_Extract_
Start

My favourite books of 2017

Hello, beautiful people!

With only two days left of 2017, I thought now would be the perfect time to talk to you about my favourite books of the year. It was actually quite easy to make the list for once and I can say that I truly adored them, because upon writing this post, I wanted to reread them all. This post is a bit long, that’s for sure, so let’s start it right away!

10. Tash Hearts Tolstoy by Kathryn Ormsbee

I don’t read a lot of YA contemporary novels, but sometimes, I stumbled upon some that gets me. Tash Hearts Tolstoy was such a novel. This novel is about Tash, the creator of a webseries that’s a modern take on Anna Karenina, who finds herself in the spotlight after a shoutout from a famous YouTuber. When her webseries is nominated for an award, the perspective that her flirt with a fellow award nominee might become something more IRL dawns on her, because she has to figure out how to tell her crush she’s romantic asexual. It might not be the greatest novel, I do realise that, but before I met Tash (and Molly from The Upside of Unrequited), I had never met another character I could relate to that much, which is why this novel will always have a special place in my heart. 

9. The Upside of Unrequited by Becky Albertalli

“I don’t entirely understand how anyone gets a boyfriend. Or a girlfriend. It just seems like the most impossible odds. You have to have a crush on the exact right person at the exact right moment. And they have to like you back. A perfect alignment of feelings and circumstances. It’s almost unfathomable that it happens as often as it does.” 

I read Simon vs. the Homosapiens Agenda when it came out two years ago and loved it, but not as much as everyone else. I went into The Upside of Unrequited without any expectations and ended up reading it in one sitting, because I found so much of myself in Molly. My sixteen years old self was so much like Molly, with a million crushes without doing anything, self-conscious, suffering from anxiety and weird around boys. Sometimes, I was reading her reactions, thinking: “Well, if this isn’t me”. The Upside of Unrequited is the book I wish 16 yo me could have read, for it would have made her love herself more and stop caring about getting a boyfriend before the end of high school (I’d like to scream at myself that it was very stupid haha).

End

_Data excerpt_
Start

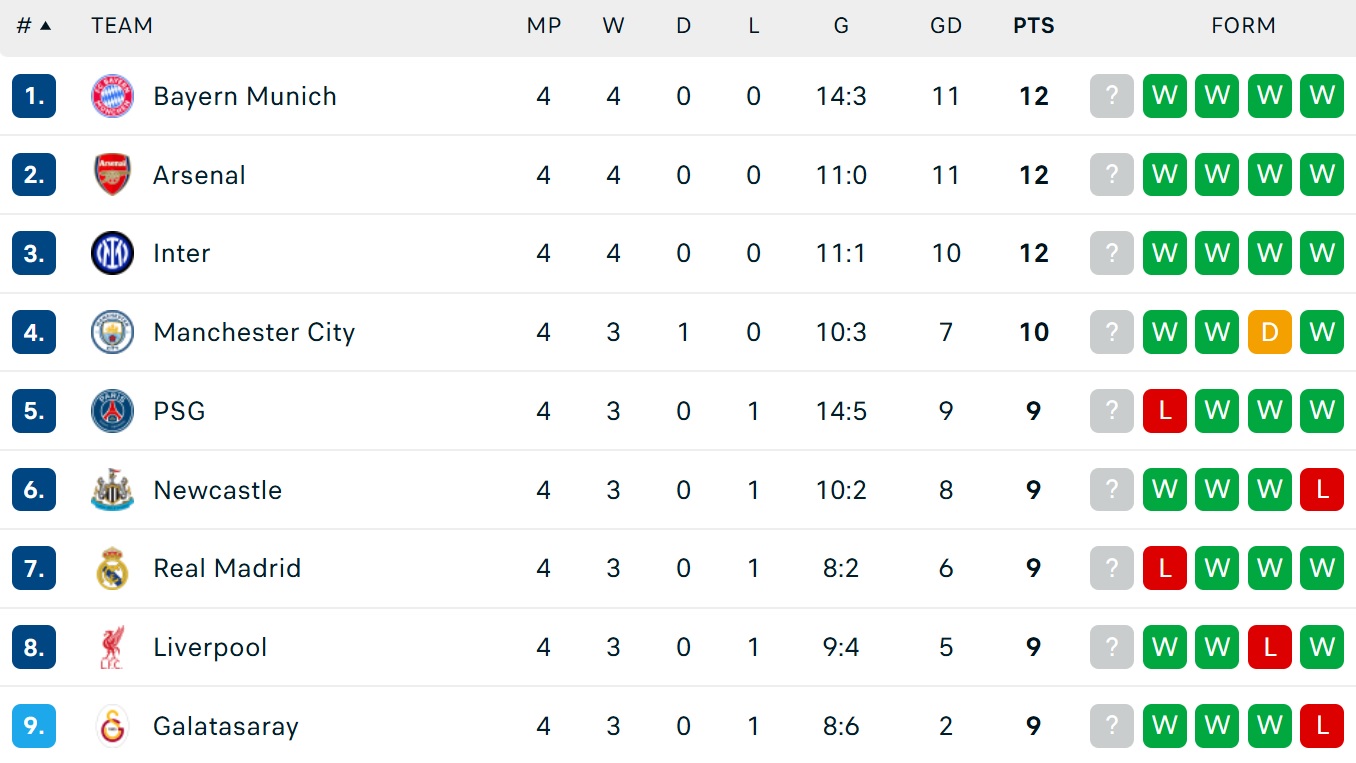Click the Newcastle club crest
The image size is (1356, 763).
click(x=112, y=490)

End

_Given problem 1_
Revise the post on favorite books of 2017 from "Hello, beautiful people!" to "it right away!", putting "dear readers" in place of "beautiful people".
_Given problem 2_
Resume the post on favorite books of 2017, picking up after its last sentence.

_Reply 1_
Hello, dear readers!

With only two days left of 2017, I thought now would be the perfect time to talk to you about my favourite books of the year. It was actually quite easy to make the list for once and I can say that I truly adored them, because upon writing this post, I wanted to reread them all. This post is a bit long, that’s for sure, so let’s start it right away!

_Reply 2_
Me @ 16 yo me
(someone is way too obsessed with Kylo Ren, but I’m not even sorry)

8. Strange the Dreamer by Laini Taylor
“He read while he walked. He read while he ate. The other librarians suspected he somehow read while he slept, or perhaps didn’t sleep at all.” 

I discovered Laini Taylor through her Daughter of Smoke and Bone trilogy a few years ago, and I had fallen in love with her writing style as well as her unique universe. Like so many readers, I anticipated Strange the Dreamer for two years, being a bit sad when its release date was pushed back at the end of 2016, and yet, it did not disappoint. Once again, I loved Taylor’s writing style, the world-building of this new world, and most of all, Lazlo Strange, one of the most relatable characters for us bookworms out there. He read all the time and that was his strength. He even broke his nose because a big book fell on him once. Strange the Dreamer was quite an adventure and it swooped me in from the very first line. I haven’t talked that much about it on social media, but this very poetic story is quite special to my heart and I cannot wait to get my hands on the sequel, The Muse of Nightmares.  

7. Making Faces by Amy Harmon

“Everybody is a main character to someone…”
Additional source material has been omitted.